Task: Edit the entries below so that every occurrence of "GUI agent" becomes "interface agent", leaving all other text unchanged.

---------------

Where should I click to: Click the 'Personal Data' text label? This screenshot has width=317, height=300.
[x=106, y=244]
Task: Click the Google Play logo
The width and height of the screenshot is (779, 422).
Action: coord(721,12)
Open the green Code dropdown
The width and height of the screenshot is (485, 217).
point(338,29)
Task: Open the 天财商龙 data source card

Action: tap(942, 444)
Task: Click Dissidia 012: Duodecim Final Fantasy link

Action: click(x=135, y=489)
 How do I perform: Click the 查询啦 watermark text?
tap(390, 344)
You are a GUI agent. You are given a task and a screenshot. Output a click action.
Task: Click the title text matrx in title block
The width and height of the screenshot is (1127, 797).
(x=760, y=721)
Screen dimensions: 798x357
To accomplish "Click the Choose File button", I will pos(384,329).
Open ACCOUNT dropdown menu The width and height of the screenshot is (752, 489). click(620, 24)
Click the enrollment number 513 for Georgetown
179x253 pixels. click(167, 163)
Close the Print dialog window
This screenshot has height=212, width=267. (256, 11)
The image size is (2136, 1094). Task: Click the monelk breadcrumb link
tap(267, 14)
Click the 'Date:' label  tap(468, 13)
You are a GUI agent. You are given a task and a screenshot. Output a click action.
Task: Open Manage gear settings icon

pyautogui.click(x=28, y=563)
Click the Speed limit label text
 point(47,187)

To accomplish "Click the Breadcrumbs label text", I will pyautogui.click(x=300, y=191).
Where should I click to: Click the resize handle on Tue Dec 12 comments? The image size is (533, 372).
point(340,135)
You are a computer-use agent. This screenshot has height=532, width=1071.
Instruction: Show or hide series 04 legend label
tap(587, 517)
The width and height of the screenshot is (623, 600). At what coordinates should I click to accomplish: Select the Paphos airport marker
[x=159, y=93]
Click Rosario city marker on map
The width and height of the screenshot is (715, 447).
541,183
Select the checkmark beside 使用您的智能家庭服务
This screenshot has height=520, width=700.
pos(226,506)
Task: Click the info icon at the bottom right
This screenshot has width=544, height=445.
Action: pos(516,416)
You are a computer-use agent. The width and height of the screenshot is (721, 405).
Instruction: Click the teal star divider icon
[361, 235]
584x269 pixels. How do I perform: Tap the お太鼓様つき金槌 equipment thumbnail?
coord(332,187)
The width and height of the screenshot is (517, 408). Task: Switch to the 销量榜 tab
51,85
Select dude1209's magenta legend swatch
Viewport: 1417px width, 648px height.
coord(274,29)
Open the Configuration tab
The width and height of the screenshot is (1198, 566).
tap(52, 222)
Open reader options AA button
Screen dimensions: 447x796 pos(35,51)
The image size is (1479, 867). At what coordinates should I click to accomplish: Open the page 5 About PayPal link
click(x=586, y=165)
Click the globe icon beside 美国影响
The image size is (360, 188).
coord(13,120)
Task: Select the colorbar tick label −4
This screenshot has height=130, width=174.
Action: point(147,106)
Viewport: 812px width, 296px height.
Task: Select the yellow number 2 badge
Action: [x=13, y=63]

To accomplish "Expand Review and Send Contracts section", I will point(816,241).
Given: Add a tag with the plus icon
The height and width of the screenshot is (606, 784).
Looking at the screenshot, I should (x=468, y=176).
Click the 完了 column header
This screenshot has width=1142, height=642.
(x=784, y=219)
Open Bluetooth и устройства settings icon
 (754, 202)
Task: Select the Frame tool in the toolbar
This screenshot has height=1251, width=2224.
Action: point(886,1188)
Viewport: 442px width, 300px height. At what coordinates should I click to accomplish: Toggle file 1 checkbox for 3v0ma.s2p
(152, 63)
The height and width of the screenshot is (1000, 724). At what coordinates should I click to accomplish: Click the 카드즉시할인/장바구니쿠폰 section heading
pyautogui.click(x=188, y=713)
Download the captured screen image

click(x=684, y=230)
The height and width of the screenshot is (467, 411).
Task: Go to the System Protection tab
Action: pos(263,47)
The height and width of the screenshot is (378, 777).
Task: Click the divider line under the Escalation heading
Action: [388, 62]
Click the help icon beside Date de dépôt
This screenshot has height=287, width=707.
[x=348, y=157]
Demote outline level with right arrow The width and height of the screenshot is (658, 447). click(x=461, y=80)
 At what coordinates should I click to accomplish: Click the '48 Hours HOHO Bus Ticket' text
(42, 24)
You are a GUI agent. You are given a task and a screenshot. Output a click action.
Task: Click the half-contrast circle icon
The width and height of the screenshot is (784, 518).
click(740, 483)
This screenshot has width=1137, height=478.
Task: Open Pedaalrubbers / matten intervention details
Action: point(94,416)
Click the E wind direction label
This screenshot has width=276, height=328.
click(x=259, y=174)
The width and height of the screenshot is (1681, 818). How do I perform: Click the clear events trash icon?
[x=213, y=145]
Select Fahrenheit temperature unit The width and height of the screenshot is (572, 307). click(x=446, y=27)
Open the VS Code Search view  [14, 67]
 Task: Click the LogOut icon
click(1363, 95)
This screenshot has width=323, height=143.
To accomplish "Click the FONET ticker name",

---------------

Complete output:
Where should I click to: Click the 'Personal Data' text label? This screenshot has width=317, height=300.
[x=106, y=244]
Task: Click the Google Play logo
The width and height of the screenshot is (779, 422).
Action: coord(721,12)
Open the green Code dropdown
The width and height of the screenshot is (485, 217).
point(338,29)
Task: Open the 天财商龙 data source card

Action: tap(942, 444)
Task: Click Dissidia 012: Duodecim Final Fantasy link

Action: click(x=135, y=489)
 How do I perform: Click the 查询啦 watermark text?
tap(390, 344)
You are a interface agent. You are given a task and a screenshot. Output a click action.
Task: Click the title text matrx in title block
The width and height of the screenshot is (1127, 797).
(x=760, y=721)
Screen dimensions: 798x357
To accomplish "Click the Choose File button", I will pos(384,329).
Open ACCOUNT dropdown menu The width and height of the screenshot is (752, 489). click(620, 24)
Click the enrollment number 513 for Georgetown
179x253 pixels. click(167, 163)
Close the Print dialog window
This screenshot has height=212, width=267. (256, 11)
The image size is (2136, 1094). Task: Click the monelk breadcrumb link
tap(267, 14)
Click the 'Date:' label  tap(468, 13)
You are a interface agent. You are given a task and a screenshot. Output a click action.
Task: Open Manage gear settings icon

pyautogui.click(x=28, y=563)
Click the Speed limit label text
 point(47,187)

To accomplish "Click the Breadcrumbs label text", I will pyautogui.click(x=300, y=191).
Where should I click to: Click the resize handle on Tue Dec 12 comments? The image size is (533, 372).
point(340,135)
You are a computer-use agent. This screenshot has height=532, width=1071.
Instruction: Show or hide series 04 legend label
tap(587, 517)
The width and height of the screenshot is (623, 600). At what coordinates should I click to accomplish: Select the Paphos airport marker
[x=159, y=93]
Click Rosario city marker on map
The width and height of the screenshot is (715, 447).
541,183
Select the checkmark beside 使用您的智能家庭服务
This screenshot has height=520, width=700.
pos(226,506)
Task: Click the info icon at the bottom right
This screenshot has width=544, height=445.
Action: pos(516,416)
You are a computer-use agent. The width and height of the screenshot is (721, 405).
Instruction: Click the teal star divider icon
[361, 235]
584x269 pixels. How do I perform: Tap the お太鼓様つき金槌 equipment thumbnail?
coord(332,187)
The width and height of the screenshot is (517, 408). Task: Switch to the 销量榜 tab
51,85
Select dude1209's magenta legend swatch
Viewport: 1417px width, 648px height.
coord(274,29)
Open the Configuration tab
The width and height of the screenshot is (1198, 566).
tap(52, 222)
Open reader options AA button
Screen dimensions: 447x796 pos(35,51)
The image size is (1479, 867). At what coordinates should I click to accomplish: Open the page 5 About PayPal link
click(x=586, y=165)
Click the globe icon beside 美国影响
The image size is (360, 188).
coord(13,120)
Task: Select the colorbar tick label −4
This screenshot has height=130, width=174.
Action: point(147,106)
Viewport: 812px width, 296px height.
Task: Select the yellow number 2 badge
Action: [x=13, y=63]

To accomplish "Expand Review and Send Contracts section", I will point(816,241).
Given: Add a tag with the plus icon
The height and width of the screenshot is (606, 784).
Looking at the screenshot, I should (x=468, y=176).
Click the 完了 column header
This screenshot has width=1142, height=642.
(x=784, y=219)
Open Bluetooth и устройства settings icon
 (754, 202)
Task: Select the Frame tool in the toolbar
This screenshot has height=1251, width=2224.
Action: point(886,1188)
Viewport: 442px width, 300px height. At what coordinates should I click to accomplish: Toggle file 1 checkbox for 3v0ma.s2p
(152, 63)
The height and width of the screenshot is (1000, 724). At what coordinates should I click to accomplish: Click the 카드즉시할인/장바구니쿠폰 section heading
pyautogui.click(x=188, y=713)
Download the captured screen image

click(x=684, y=230)
The height and width of the screenshot is (467, 411).
Task: Go to the System Protection tab
Action: pos(263,47)
The height and width of the screenshot is (378, 777).
Task: Click the divider line under the Escalation heading
Action: [388, 62]
Click the help icon beside Date de dépôt
This screenshot has height=287, width=707.
[x=348, y=157]
Demote outline level with right arrow The width and height of the screenshot is (658, 447). click(x=461, y=80)
 At what coordinates should I click to accomplish: Click the '48 Hours HOHO Bus Ticket' text
(42, 24)
You are a interface agent. You are given a task and a screenshot. Output a click action.
Task: Click the half-contrast circle icon
The width and height of the screenshot is (784, 518).
click(740, 483)
This screenshot has width=1137, height=478.
Task: Open Pedaalrubbers / matten intervention details
Action: point(94,416)
Click the E wind direction label
This screenshot has width=276, height=328.
click(x=259, y=174)
The width and height of the screenshot is (1681, 818). How do I perform: Click the clear events trash icon?
[x=213, y=145]
Select Fahrenheit temperature unit The width and height of the screenshot is (572, 307). click(x=446, y=27)
Open the VS Code Search view  [14, 67]
 Task: Click the LogOut icon
click(1363, 95)
This screenshot has width=323, height=143.
To accomplish "Click the FONET ticker name",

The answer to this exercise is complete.